▶ **Exercise**: The records follow. Transcribe only the lines from the line containing "مصانع للايجار بالتجمع" through the end, both ends included, and leave out the pictures.

▶ **Stored data**:
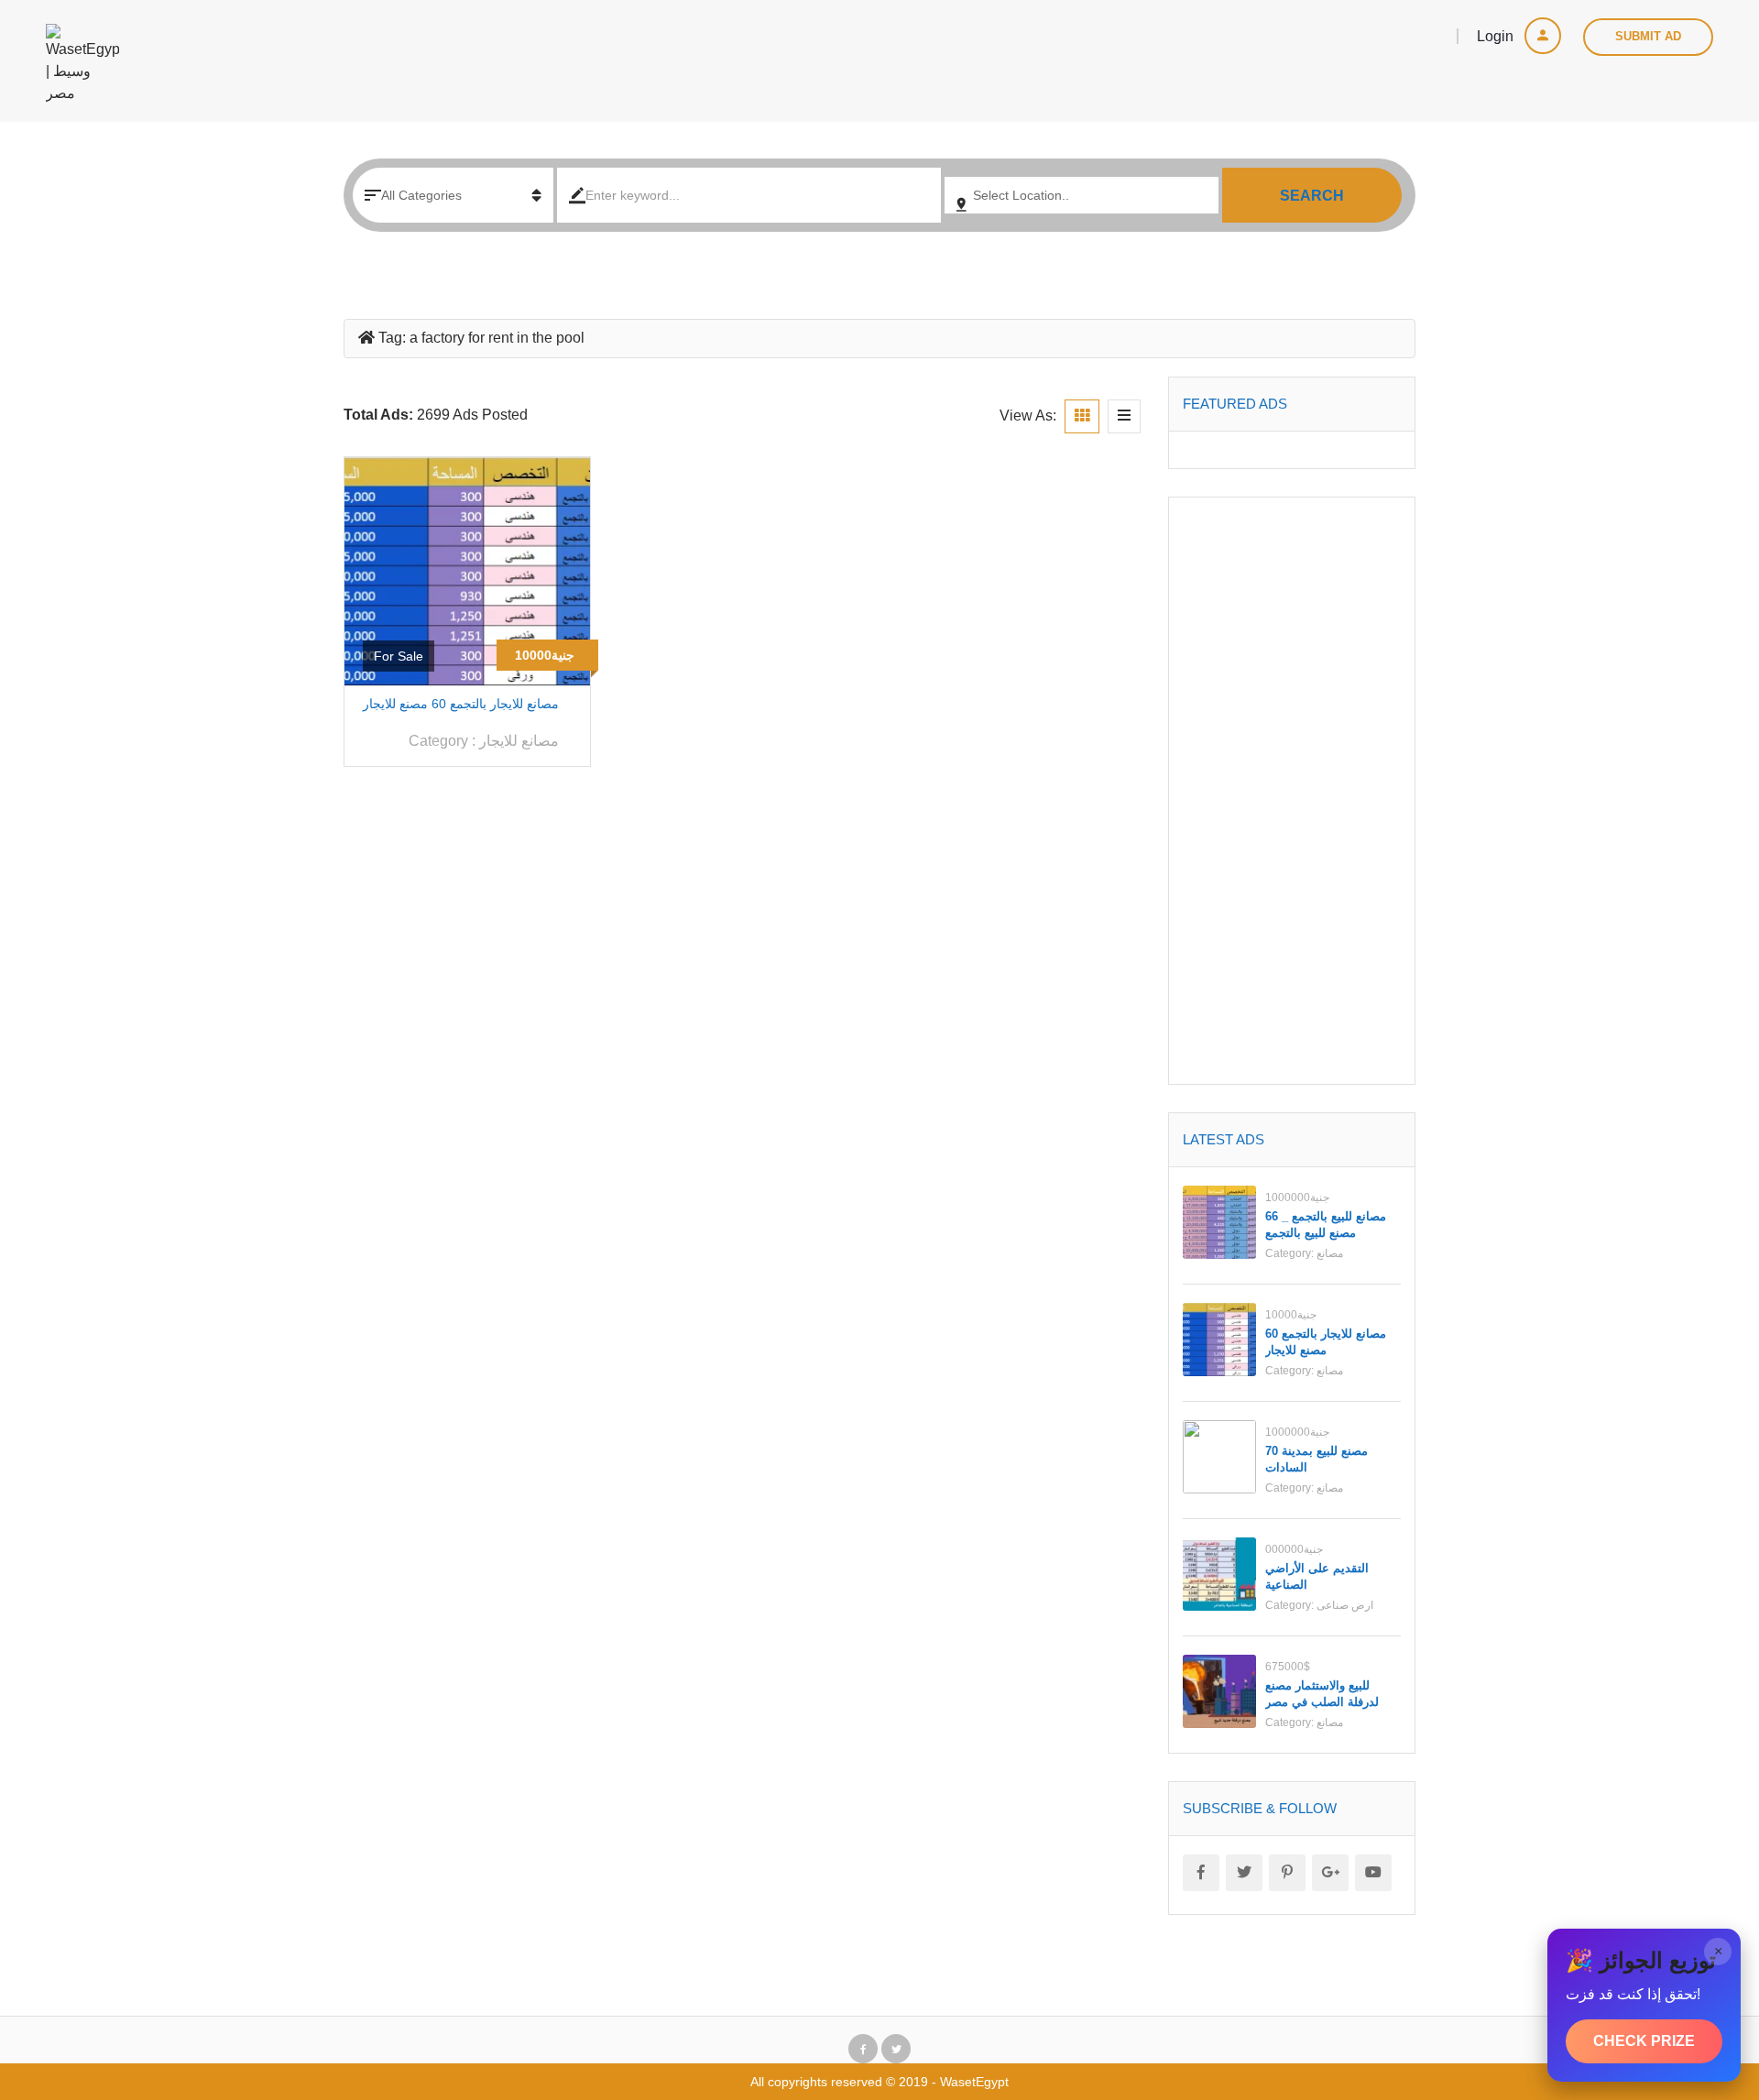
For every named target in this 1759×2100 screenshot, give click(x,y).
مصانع (1330, 1253)
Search (1312, 195)
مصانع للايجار (519, 741)
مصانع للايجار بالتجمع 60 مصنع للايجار (461, 703)
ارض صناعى (1345, 1605)
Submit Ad (1648, 36)
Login (1497, 36)
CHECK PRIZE (1644, 2041)
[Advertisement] (1291, 791)
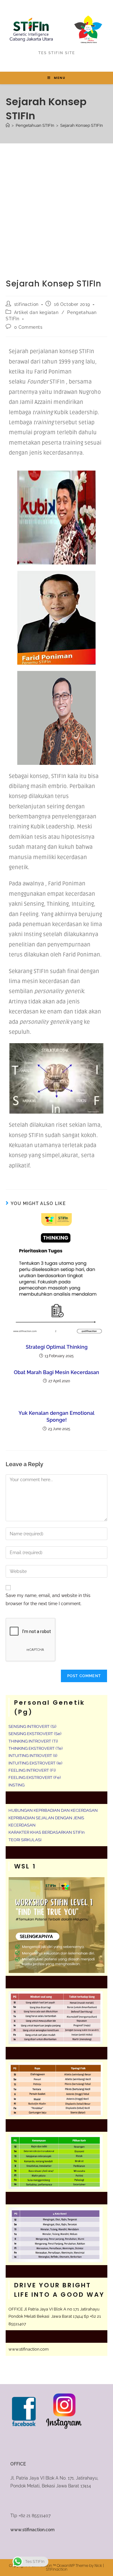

▶ **Reply to the exercise**:
مصانع للايجار بالتجمع 60 مصنع للايجار (461, 703)
ارض صناعى (1345, 1605)
Submit Ad (1648, 36)
Login (1497, 36)
CHECK PRIZE (1644, 2041)
[Advertisement] (1291, 791)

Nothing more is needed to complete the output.